### Article
┌────────

I think the probability may be closer to 100%. Eventually the universe gets cold and dark and the amoebas die.

This is very complex!!!!!!!!!!!!!!!!!!

Ummmm.... I'm looking at the answer but I don't see an answer...

If you understand the teaser then you know it's a little more complicated than that.

i found this exact question in my text book

So what is the probability then?

Just when I thought I had mustered up the courage to tackle a probability teaser, I ran into this. Hats off to you! (I guess I better get that old math textbook I forgot to return to school). You're SOMETHING else. By the way, Was this an Original???

its obvious you just coppied it straight out of a book or another website

I have a different answer and a different eplaination.

We can join the wo probabilities that they split into 2 or 3 since the question does not ask how many there will be if they do survive. We now have 3 possibilities. they split 50%, they stay or they die 25% each. If they stay, they will be wiped out eventually anyway so we can say that either they split or they die. Thus giving a 50% chance to both. If you find something wrong with this comment, don't blame me. I'm only 12

We can join the wo probabilities that they split into 2 or 3 since the question does not ask how many there will be if they do survive. We now have 3 possibilities. they split 50%, they stay or they die 25% each. If they stay, they will be wiped out eventually anyway so we can say that either they split or they die. Thus giving a 50% chance to both. If you find something wrong with this comment, don't blame me. I'm only 12

This teaser is so easy except for one point at which I could find no proper explanation.

It was hard for me to imagine the life cycle of an amoeba, so i stated it in a matter of fomulas instead.

The probability of an ameoba tree of desendants eventually dying is P, where 1 >= P >= 0.

You get the equation

P = 0.25 + 0.25*P +0.25*P^2 + 0.25*P^3

or P^3 + p^2 -3*P + 1 = 0 which yields 3 solutions

P = 1 , P = -1 + SQRT(2) , P = -1 - SQRT(2)

The last solution is discarded because it falls out of our accepted range

Now the second solution is the right one, but still how can we discard the first? After all, a probabilty of an event can be 100% !

In other words, how can we prove the probability of all ameobas dying is less than 100%

It was hard for me to imagine the life cycle of an amoeba, so i stated it in a matter of fomulas instead.

The probability of an ameoba tree of desendants eventually dying is P, where 1 >= P >= 0.

You get the equation

P = 0.25 + 0.25*P +0.25*P^2 + 0.25*P^3

or P^3 + p^2 -3*P + 1 = 0 which yields 3 solutions

P = 1 , P = -1 + SQRT(2) , P = -1 - SQRT(2)

The last solution is discarded because it falls out of our accepted range

Now the second solution is the right one, but still how can we discard the first? After all, a probabilty of an event can be 100% !

In other words, how can we prove the probability of all ameobas dying is less than 100%

was there even an answer?

Jul 02, 2007

There was no answer.

Why wasn't there an answer?

└────────

### Objectives
1. Answer these questions about the amoeba puzzle thread:
(a) What age does one commenter give for themselves?
(b) What date appears in the thread?
(c) What range is stated for P, the probability of an amoeba tree of descendants eventually dying?
2. From the amoeba puzzle thread, output the stretch from "i found this" through "a different eplaination." word for word.
3. List every solution for P that the amoeba puzzle thread gives for its cubic equation.

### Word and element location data
┌────────

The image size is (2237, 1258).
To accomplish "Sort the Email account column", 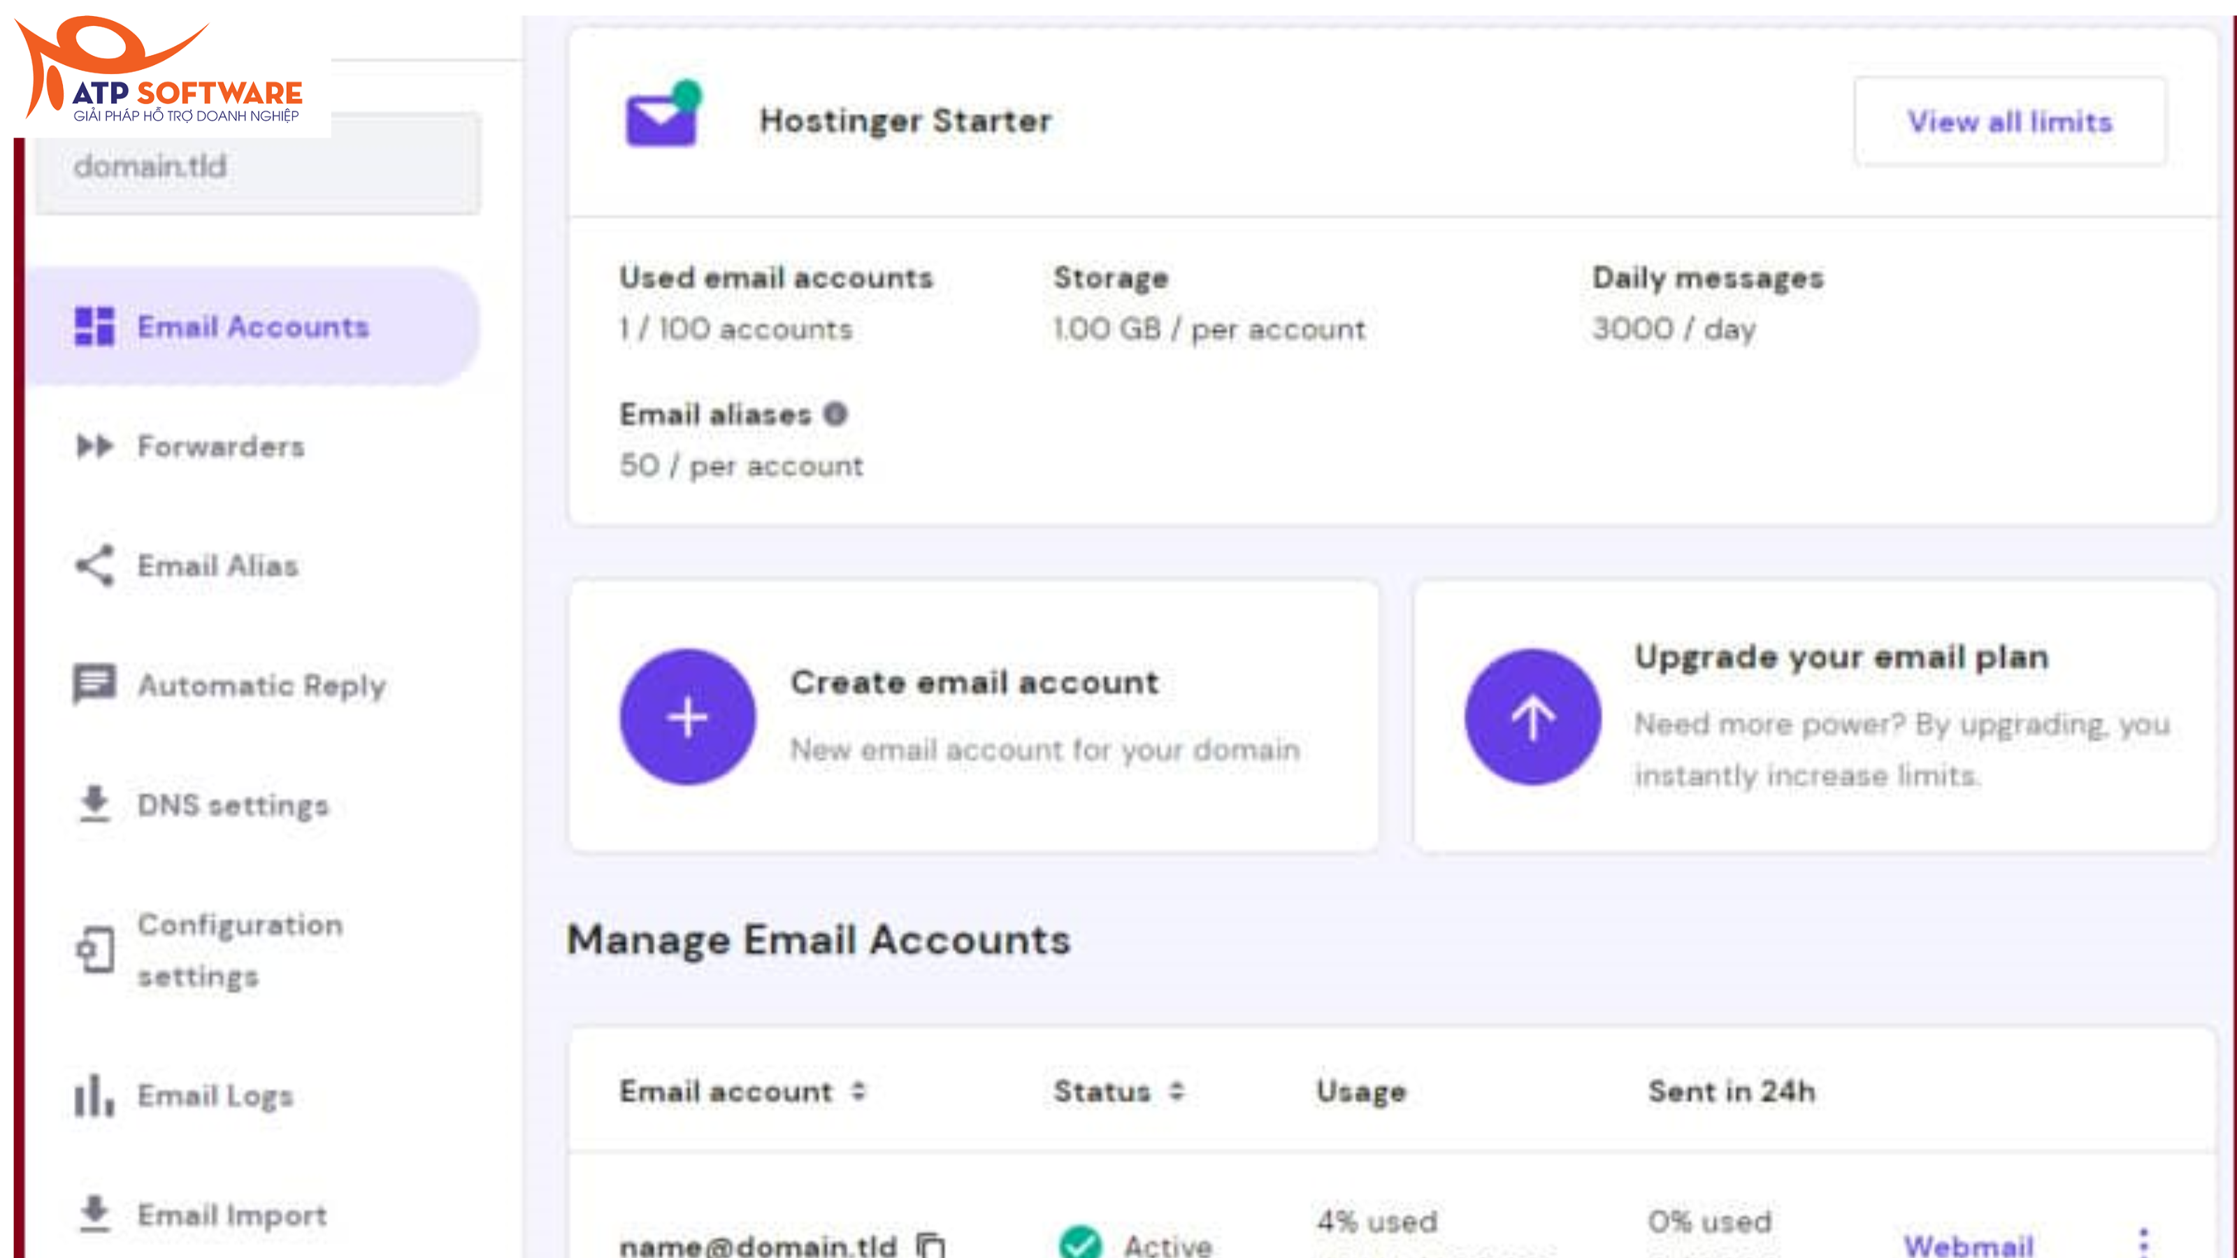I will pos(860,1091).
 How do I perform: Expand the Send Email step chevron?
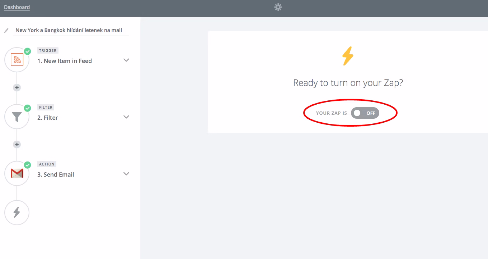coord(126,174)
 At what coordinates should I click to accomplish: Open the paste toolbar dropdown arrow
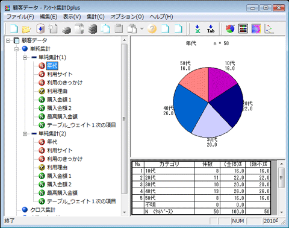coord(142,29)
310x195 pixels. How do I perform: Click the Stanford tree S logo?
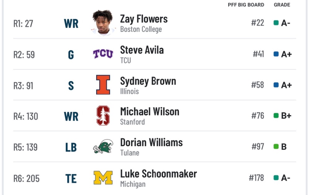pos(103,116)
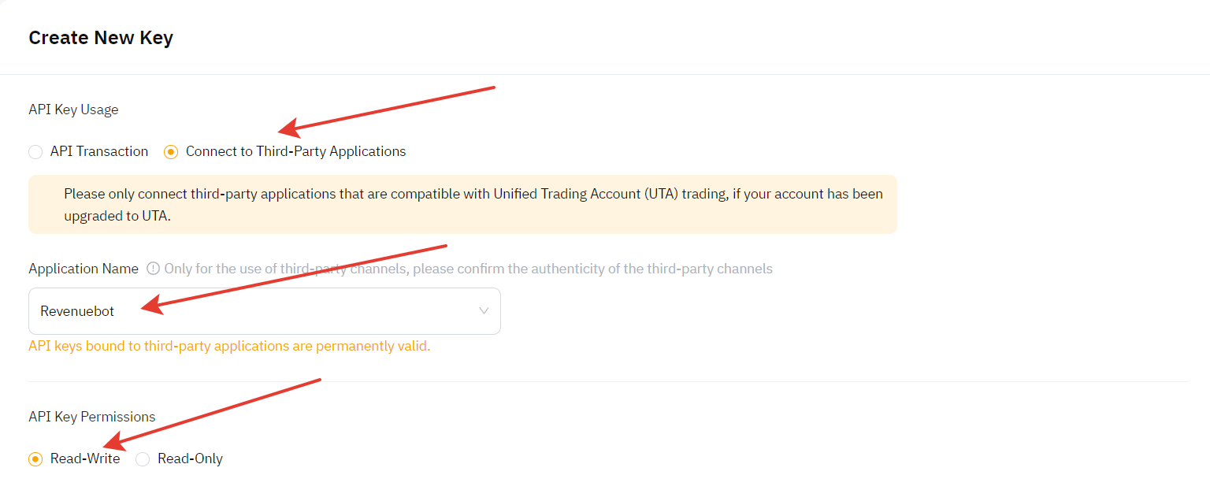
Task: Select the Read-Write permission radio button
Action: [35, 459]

└────────
┌────────

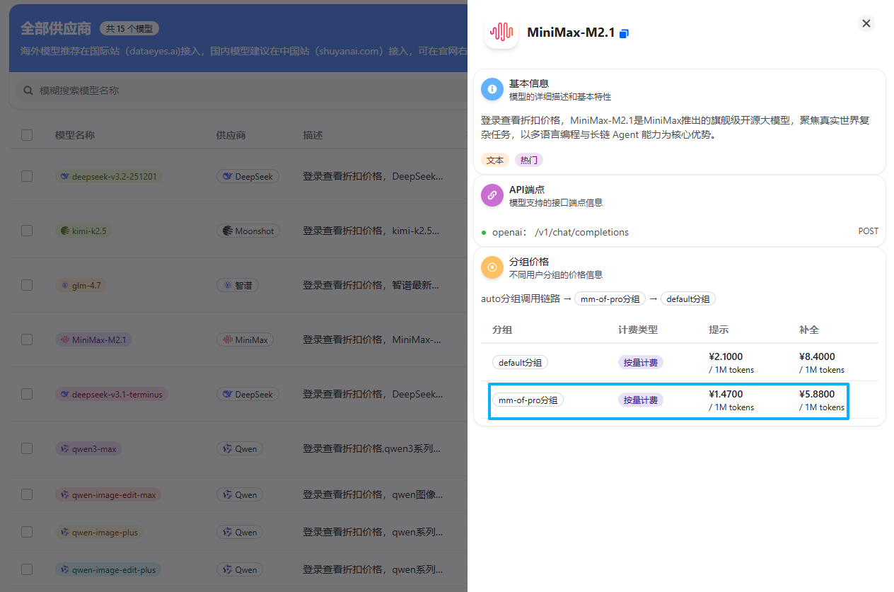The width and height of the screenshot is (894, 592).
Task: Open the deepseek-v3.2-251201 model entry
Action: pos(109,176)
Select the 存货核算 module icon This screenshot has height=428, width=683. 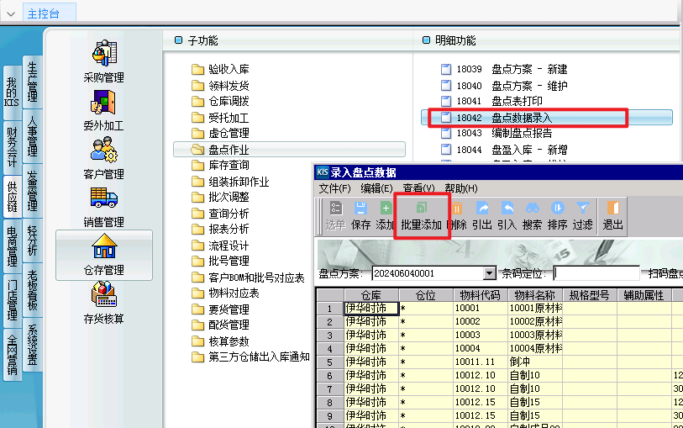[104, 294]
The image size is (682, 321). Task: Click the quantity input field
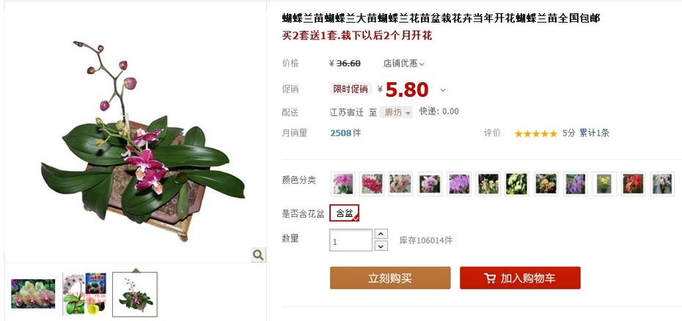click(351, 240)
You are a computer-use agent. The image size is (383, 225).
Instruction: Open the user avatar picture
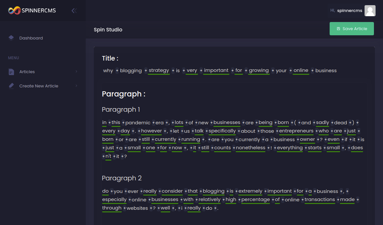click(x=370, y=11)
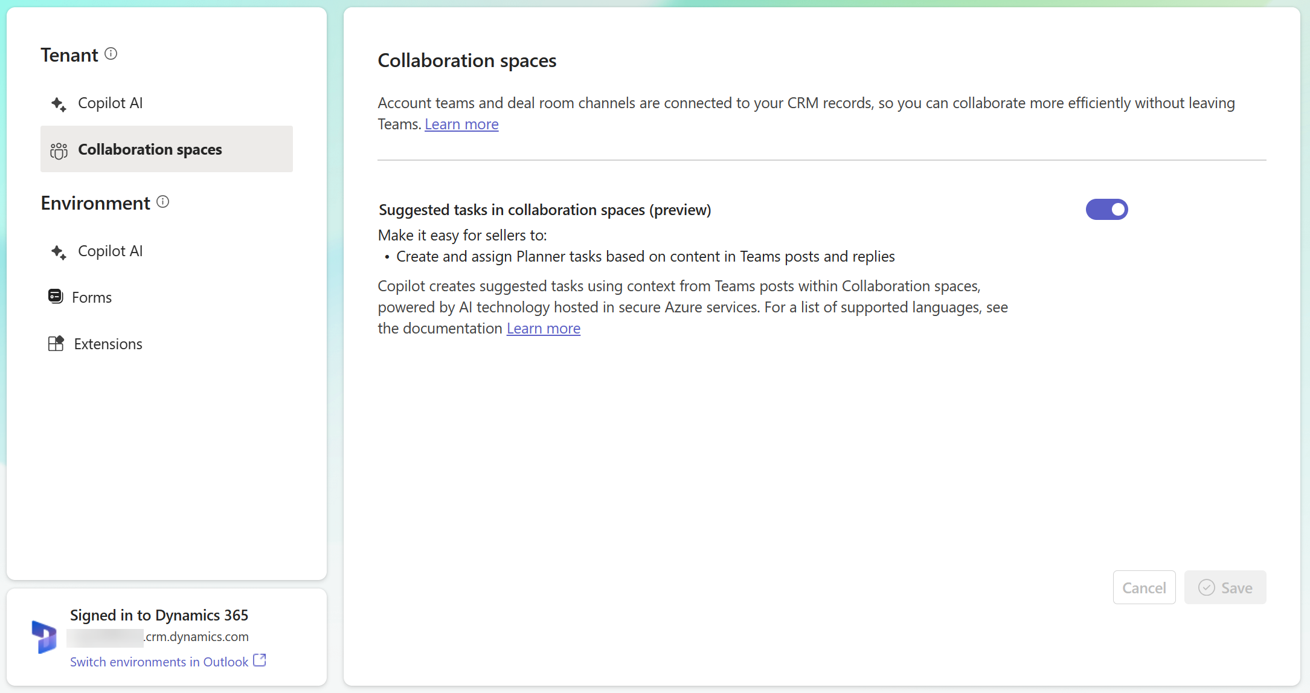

└────────

### Outputs in order
1.
(a) 12
(b) Jul 02, 2007
(c) 1 >= P >= 0

2.
i found this exact question in my text book

So what is the probability then?

Just when I thought I had mustered up the courage to tackle a probability teaser, I ran into this. Hats off to you! (I guess I better get that old math textbook I forgot to return to school). You're SOMETHING else. By the way, Was this an Original???

its obvious you just coppied it straight out of a book or another website

I have a different answer and a different eplaination.

3.
P = 1
P = -1 + SQRT(2)
P = -1 - SQRT(2)